The Road goes ever on and on; Down from the door where it began;
Now far ahead the Road has gone; And I must follow, if I can;
Pursuing it with eager feet; Until it joins some larger way;
Where many paths and errands met; And whither then? I cannot say.

[JRR Tolkien, Lord of the Rings]

Friday, 17 May 2013

Day 6 - Dalwhinnie to River Feshie

15 May 2013 (0815-1730)
Distance: 18.5 miles
Ascent: 3500'
Weather: dry morning, showery afternoon (all pretty light and some wintry)
Number of accidental summits: 1

A few hundred yards into our walk today we had to make the decision we had been putting off. To go high or to stay low. We decided that an amble along our low route was the order of the day, so off we went along a track which turned out not to be at all attractive.

Ten o'clock came, we had covered five miles and had come upon a sheltered spot outside of a shooting hut. Sitting there having second breakfast (along with Adrian and another chap, who caught us up within minutes of us stopping), I looked at the map.

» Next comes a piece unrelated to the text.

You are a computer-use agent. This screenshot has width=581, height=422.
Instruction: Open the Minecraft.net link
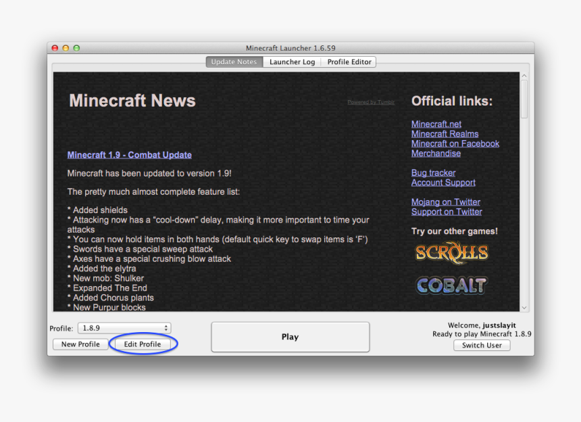tap(436, 124)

Then I looked at the lump in front of us, which we were about to skirt. Then I looked at the map again.

My sales-pitch to Mick pointed out that with a baggers' path visible on our side of the hill and a path marked on the map on the other side, and with the extra ascent being only 1600', it would be almost as easy to go over as to go around. And it was good weather for it too.

To my surprise, Mick didn't just agree with me, but he added to the list of benefits the thought that the low path would involve a very wet yomp, whereas the high route would be dry.

And so it was that elevenses were had in the lee of the summit cairn of the Munro Meall Chuaich (along with Adrian, who scampered up faster than my little legs could go). The views were excellent, with the Cairngorms in one direction and Ben Alder and its pals in the other, all snow capped.

Back down the hill and back on our intended route I had thought that the rest of the day would be pretty straight forward, being all on tracks and paths. Alas, one path proved elusive (and the excellent old track we found in the right direction suddenly ended), so we spent about two and a half miles yomping across a rough hillside. Having ascended quite a way to seek better ground, we were smug about avoiding the bog lower down - until we got to a valley we had to cross. Splosh, splosh, splosh.

The pull up the opposite side of the valley had me thankful that my legs seem finally to have accepted that they're going to get this sort of abuse every day. Even when the next path we intended to take, through a patch of forest, proved impassable due to blow-downs, my legs didn't baulk at the thought of another 300' of ascent to follow an alternative track around.

We should have ended our day a couple of miles further on, but the weather was being a bit inclement at the time and we thought it would be nice to get to the Feshie tonight, ready to ford it tomorrow.

Of course, when we got there we thought that we may as well get across tonight. It then took a while then for us to find a passable pitch on the other side, hence our day was prolonged further, but we now are well placed to reach Mar Lodge tomorrow. That will put us the best part of two days ahead of schedule. Ooops. We do, however, have a plan to use up an extra day (weather permitting).

But, for now, it's time for me to add some instant mash to my lentil stew and hope that some of the heat of the evening meal makes it to my feet. We had to ford four channels of the River Feshie (each only shin deep), and it seems that my feet haven't quite forgiven me yet.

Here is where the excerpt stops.